Construtoras asseguram respeito pelas normas após tragédia em piscina em Maputo

Selecionador moçambicano de natação morreu

• Foto: D.R.

O consórcio das construtoras portuguesas Soares da Costa e Mota Engil assegurou esta terça-feira que as normas foram respeitadas na obra de uma piscina nos arredores de Maputo, onde no sábado morreu o selecionador moçambicano de natação na queda de um muro.

"Importará referir que a obra cumpre integralmente o projeto de execução, tendo sido fiscalizada por entidade independente nomeada pelo dono de obra e acompanhada diariamente por esta, desde o seu início até à data da sua entrega definitiva", declarou o consórcio em comunicado enviado à Lusa.
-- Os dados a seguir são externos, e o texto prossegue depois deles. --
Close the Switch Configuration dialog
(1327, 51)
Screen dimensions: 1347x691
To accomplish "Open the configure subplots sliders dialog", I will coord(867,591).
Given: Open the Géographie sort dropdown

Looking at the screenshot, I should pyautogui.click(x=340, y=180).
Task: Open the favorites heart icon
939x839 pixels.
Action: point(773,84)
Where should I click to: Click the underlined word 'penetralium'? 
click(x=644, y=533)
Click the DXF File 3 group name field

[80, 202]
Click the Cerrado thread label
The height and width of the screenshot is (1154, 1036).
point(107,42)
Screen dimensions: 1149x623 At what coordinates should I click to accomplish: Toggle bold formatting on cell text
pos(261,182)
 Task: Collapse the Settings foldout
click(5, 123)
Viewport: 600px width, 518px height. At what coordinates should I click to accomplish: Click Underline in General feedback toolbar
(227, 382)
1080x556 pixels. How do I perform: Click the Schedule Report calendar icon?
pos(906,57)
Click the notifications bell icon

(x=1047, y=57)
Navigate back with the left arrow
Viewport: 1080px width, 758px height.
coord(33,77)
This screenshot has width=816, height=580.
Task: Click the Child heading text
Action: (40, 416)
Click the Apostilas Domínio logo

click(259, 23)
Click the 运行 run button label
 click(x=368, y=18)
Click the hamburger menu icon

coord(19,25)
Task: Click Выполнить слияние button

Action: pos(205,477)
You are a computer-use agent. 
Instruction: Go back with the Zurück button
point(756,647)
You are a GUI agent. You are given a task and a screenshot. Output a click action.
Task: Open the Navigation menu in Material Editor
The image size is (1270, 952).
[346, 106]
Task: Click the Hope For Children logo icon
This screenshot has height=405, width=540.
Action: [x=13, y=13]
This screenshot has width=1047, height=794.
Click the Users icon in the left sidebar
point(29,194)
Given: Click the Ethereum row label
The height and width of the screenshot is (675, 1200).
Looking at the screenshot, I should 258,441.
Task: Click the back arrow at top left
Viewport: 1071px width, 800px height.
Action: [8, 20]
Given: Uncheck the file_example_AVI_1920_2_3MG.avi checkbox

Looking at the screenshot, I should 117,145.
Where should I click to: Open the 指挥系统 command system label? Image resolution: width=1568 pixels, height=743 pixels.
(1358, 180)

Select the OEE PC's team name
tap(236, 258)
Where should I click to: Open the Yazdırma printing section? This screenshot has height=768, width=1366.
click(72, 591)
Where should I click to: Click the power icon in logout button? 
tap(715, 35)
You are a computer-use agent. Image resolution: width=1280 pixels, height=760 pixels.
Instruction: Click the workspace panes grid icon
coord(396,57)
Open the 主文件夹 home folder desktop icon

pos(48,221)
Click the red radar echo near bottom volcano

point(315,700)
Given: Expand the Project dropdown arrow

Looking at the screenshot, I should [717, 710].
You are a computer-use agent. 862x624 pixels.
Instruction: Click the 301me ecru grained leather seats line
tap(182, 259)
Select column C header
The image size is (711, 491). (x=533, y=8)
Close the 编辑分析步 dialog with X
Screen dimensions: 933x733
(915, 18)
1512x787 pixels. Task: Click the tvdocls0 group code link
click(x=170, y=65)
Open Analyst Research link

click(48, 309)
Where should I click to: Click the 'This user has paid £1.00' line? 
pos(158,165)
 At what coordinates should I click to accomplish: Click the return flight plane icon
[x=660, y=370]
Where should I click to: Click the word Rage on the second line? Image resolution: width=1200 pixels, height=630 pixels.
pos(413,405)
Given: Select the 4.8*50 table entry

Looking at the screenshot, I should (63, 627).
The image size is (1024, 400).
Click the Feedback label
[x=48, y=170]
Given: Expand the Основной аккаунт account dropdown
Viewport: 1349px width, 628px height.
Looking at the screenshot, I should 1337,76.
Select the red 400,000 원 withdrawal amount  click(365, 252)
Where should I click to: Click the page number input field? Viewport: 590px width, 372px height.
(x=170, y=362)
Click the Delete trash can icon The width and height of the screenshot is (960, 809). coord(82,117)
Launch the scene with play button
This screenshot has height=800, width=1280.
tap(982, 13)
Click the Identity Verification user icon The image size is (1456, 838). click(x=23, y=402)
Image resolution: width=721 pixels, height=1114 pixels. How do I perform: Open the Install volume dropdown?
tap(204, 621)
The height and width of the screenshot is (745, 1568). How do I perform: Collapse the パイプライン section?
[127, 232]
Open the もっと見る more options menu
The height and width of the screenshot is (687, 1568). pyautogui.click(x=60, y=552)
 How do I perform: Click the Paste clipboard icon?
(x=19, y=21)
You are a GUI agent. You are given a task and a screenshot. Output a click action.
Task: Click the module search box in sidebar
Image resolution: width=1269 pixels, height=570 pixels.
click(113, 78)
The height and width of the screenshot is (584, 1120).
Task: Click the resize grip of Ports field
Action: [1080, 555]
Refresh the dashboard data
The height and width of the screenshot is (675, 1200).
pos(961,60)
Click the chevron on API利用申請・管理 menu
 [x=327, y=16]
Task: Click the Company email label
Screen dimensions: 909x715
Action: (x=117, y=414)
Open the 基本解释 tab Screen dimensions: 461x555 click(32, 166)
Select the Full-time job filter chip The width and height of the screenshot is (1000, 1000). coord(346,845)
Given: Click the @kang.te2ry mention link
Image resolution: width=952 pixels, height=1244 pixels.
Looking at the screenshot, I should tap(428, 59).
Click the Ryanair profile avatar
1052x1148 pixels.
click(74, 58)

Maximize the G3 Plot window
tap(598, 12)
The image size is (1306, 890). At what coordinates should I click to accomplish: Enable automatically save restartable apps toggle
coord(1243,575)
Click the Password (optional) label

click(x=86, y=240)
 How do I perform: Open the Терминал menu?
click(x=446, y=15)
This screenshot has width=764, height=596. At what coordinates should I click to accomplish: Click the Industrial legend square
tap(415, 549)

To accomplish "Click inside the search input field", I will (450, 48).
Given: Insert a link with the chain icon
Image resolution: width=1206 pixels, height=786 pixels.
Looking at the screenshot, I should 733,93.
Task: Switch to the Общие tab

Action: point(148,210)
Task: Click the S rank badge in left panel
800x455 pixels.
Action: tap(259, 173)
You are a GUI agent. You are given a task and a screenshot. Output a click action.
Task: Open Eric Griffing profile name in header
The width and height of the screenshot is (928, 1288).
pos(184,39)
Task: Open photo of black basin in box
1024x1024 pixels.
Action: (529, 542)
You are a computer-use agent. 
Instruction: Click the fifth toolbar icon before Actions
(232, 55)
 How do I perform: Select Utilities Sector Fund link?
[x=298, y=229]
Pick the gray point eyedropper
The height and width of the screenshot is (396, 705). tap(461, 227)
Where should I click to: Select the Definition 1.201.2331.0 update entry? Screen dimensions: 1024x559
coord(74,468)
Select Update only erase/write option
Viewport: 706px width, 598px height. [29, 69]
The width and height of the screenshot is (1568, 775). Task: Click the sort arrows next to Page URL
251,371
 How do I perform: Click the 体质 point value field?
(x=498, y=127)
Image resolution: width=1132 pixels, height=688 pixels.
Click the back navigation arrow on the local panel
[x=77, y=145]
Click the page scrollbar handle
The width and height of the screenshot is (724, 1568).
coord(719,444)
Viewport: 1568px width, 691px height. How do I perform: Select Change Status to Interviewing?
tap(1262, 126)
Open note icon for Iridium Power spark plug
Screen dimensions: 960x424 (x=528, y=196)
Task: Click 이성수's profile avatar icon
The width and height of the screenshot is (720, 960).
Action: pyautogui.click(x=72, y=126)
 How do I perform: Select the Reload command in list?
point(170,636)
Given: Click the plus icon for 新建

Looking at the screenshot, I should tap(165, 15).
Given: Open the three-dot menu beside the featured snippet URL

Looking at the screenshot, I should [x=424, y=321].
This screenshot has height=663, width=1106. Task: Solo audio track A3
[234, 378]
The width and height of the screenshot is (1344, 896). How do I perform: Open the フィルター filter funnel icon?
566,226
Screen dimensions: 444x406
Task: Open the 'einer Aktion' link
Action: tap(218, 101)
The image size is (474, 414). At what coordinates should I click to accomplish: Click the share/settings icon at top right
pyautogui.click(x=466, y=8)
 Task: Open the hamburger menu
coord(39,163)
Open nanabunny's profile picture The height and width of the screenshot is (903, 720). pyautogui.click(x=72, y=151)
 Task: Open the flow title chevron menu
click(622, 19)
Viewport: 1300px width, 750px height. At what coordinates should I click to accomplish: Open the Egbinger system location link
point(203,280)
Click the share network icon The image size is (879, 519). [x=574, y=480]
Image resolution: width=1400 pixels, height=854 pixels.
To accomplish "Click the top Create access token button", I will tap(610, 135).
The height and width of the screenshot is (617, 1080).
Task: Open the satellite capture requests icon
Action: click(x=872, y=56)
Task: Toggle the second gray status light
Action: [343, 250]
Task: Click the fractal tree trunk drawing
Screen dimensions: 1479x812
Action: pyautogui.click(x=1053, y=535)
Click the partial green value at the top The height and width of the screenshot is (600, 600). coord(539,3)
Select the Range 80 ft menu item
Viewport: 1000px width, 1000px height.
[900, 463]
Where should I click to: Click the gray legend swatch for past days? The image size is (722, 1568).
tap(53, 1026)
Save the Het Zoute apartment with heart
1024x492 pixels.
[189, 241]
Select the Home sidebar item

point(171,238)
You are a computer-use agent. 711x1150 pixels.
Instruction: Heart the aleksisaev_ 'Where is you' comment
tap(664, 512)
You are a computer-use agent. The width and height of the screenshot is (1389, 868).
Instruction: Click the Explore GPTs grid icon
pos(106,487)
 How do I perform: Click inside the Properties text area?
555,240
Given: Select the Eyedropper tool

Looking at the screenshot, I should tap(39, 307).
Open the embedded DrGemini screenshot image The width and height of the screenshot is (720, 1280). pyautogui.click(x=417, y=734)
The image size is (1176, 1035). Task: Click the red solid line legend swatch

O acidente teve lugar nas piscinas do Complexo Olímpico do Zimpeto e provocou a morte do selecionador moçambicano de natação, Frederico dos Santos, e ferimentos em mais dez pessoas.

No comunicado, o consórcio refere que "tem, naturalmente, e desde a primeira hora, colaborado com a comissão de inquérito e restantes autoridades, prestando todos os esclarecimentos e toda a informação solicitada".

Lamentando o sucedido e expressando "toda a solidariedade às vítimas e seus familiares", as construtoras afirmam que continuarão disponíveis para colaborar com as autoridades, "no sentido de que sejam apuradas o mais rapidamente as causas que estiveram na origem do incidente".

A piscina do Complexo Olímpico do Zimpeto foi construída por ocasião dos Jogos Africanos Maputo-2011.

Citada hoje pelo jornal "O País", fonte do consórcio indica que a obra tinha garantia de um ano, mas esta informação é omissa no comunicado.

A queda do muro feriu a mulher e três filhos de Frederico Santos e o nadador dos Tubarões de Maputo Denilson da Costa, que tinha ambições de alcançar mínimos olímpicos, mas a fratura de uma clavícula vai deixá-lo fora dos Jogos do Rio de Janeiro, em agosto.

Várias entidades estabeleceram uma possível relação entre o acidente e a vaga de calor e fortes ventos e chuvas intensas que se abateram em Maputo no sábado, embora considerem prematuro avançar conclusões.

Em consequência da tragédia, foi criada uma comissão de inquérito liderada pelo Ministério da Juventude e Desportos e que integra também os ministérios das Obras Públicas, da Saúde e do Trabalho, além do governo municipal de Maputo e Laboratório de Engenharia Civil de Moçambique.